The SAHMRI Wellbeing and Resilience Centre hosted a fantastic panel discussion in Adelaide last Wednesday night on the subject of teaching resilience and wellbeing in schools. Both subjects are very topical at the moment as key interventions to promote mental health and a high quality of life in all ages. It is estimated that mental illness costs Australia $190 billion per year, 12% of our national GDP! Significantly, 1 in 4 young people suffer from mental illness in any particular year and 9 million working days are lost as a result annually. So what a wonderful subject to promote and introduce in schools. More awareness and skills = better coping mechanisms and a happier and healthier society.
It is particularly encouraging that focus on these issues is becoming increasingly mainstream and holistic. It indicates that as a society we are looking deeper into critical issues that have a massive influence our quality of life. The thing I was left wondering about however was where in all of this is the conversation about the impact of natural and built environments?
We now exist in increasingly urbanised areas which have been stripped of the majority of their natural assets. Here in Adelaide it is estimated that we have 3% of original natural vegetation left in our city region and only 13% left throughout the Adelaide Mount Lofty region (which ironically is listed as one of Australia’s 15 biodiversity hotspots due to its unique natural attributes). Like many other areas the natural world here is literally on its knees and we are suffering as a result.

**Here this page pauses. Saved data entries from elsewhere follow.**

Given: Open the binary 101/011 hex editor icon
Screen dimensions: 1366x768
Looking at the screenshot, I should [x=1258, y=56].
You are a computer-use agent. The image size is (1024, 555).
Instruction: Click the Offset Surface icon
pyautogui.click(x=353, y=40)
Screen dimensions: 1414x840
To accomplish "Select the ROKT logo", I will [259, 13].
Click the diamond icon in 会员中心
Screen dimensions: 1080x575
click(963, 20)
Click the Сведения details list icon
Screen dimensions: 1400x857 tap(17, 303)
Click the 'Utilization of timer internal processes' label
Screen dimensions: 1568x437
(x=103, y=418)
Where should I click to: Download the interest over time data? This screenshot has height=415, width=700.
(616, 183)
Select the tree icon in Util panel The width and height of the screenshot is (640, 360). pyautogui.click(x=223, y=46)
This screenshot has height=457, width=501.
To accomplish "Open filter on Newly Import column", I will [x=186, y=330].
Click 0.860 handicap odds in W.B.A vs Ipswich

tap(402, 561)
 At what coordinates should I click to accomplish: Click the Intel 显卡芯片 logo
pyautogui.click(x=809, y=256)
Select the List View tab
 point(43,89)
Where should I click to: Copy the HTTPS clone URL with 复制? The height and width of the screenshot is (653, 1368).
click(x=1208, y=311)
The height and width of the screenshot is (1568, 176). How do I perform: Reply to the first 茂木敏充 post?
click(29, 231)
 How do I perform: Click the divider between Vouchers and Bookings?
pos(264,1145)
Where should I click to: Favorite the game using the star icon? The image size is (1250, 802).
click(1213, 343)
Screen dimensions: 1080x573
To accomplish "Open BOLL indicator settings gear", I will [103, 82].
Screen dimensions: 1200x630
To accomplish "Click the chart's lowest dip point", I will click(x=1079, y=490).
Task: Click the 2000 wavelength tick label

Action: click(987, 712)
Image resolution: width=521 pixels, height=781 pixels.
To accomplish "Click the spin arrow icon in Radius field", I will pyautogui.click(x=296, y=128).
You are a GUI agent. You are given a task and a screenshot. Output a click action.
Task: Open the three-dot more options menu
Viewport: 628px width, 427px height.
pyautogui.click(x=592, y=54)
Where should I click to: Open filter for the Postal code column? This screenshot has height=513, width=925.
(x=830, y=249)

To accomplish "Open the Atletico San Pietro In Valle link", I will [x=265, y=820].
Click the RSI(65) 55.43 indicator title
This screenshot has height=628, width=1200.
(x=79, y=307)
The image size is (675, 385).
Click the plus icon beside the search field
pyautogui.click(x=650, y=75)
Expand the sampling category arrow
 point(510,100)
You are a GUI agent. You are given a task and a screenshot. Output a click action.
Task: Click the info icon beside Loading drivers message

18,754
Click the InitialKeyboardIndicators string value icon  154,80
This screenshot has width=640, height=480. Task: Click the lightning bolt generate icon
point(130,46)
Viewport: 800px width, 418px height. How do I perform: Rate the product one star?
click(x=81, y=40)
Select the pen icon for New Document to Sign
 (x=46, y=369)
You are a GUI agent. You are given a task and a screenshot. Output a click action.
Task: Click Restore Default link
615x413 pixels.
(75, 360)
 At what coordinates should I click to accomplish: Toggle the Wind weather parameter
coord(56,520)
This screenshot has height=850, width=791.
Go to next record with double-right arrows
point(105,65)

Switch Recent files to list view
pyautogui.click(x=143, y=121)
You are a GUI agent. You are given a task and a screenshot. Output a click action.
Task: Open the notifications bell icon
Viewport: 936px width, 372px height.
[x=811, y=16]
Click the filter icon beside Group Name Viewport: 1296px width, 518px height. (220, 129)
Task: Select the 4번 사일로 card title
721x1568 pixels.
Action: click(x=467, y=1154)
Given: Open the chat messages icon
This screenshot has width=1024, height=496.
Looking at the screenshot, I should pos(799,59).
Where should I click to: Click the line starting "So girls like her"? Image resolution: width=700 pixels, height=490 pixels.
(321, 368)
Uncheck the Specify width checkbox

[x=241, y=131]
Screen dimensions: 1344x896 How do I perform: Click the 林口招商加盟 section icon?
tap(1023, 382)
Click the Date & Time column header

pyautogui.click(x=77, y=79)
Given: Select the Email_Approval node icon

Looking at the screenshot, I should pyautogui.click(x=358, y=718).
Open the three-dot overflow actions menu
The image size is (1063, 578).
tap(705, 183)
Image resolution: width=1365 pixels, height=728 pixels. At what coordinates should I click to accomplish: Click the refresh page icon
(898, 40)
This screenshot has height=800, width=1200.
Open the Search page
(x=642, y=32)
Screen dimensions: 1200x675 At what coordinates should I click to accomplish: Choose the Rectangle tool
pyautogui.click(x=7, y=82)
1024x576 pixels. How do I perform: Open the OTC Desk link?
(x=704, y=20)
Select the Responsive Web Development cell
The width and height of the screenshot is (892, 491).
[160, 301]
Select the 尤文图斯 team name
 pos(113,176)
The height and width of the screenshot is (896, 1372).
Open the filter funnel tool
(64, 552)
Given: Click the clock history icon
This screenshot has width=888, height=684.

There is a wealth of literature linking our health and wellbeing to contact with nature (including this excellent report) plus its intuitive. We used to spend our days roaming for food, observing the seasons, and worshipping the planet that provides us with everything we need to survive and live a fantastic life. And where do we go for our holidays? We are biophilic by nature. Most of the time somewhere beautiful where we can get away from it all, i.e. somewhere more natural than a city. And what’s the result? Less stress, a feeling of rejuvenation, and if you have been somewhere really cool a stack of photos of animals, landscapes and natural wonders. And if not, all that great food you enjoyed originally came from somewhere nice.
If we are going to be completely holistic in our approach to wellbeing and resilience I believe this will be our next big focus. All it takes an awareness and acknowledgement of our physical environments importance and then a change in decision making and design focus. The results could be dramatic, compounding and significantly contribute to addressing this issue and increasing our quality of life across the board.
There is already movement in this area. Leaders in the field of education include the Children and Nature Network, David Sobel, Professor Tim Gill, Claire Warden, Erica Gurner, the Nature Play and Education for Sustainability movement, and many more. It’s not just a youth issue, it’s a whole of society issue and I hope that within the holistic approach to treating the issues of mental, physical, emotional and spiritual health and wellbeing the effects of our environment take a central role.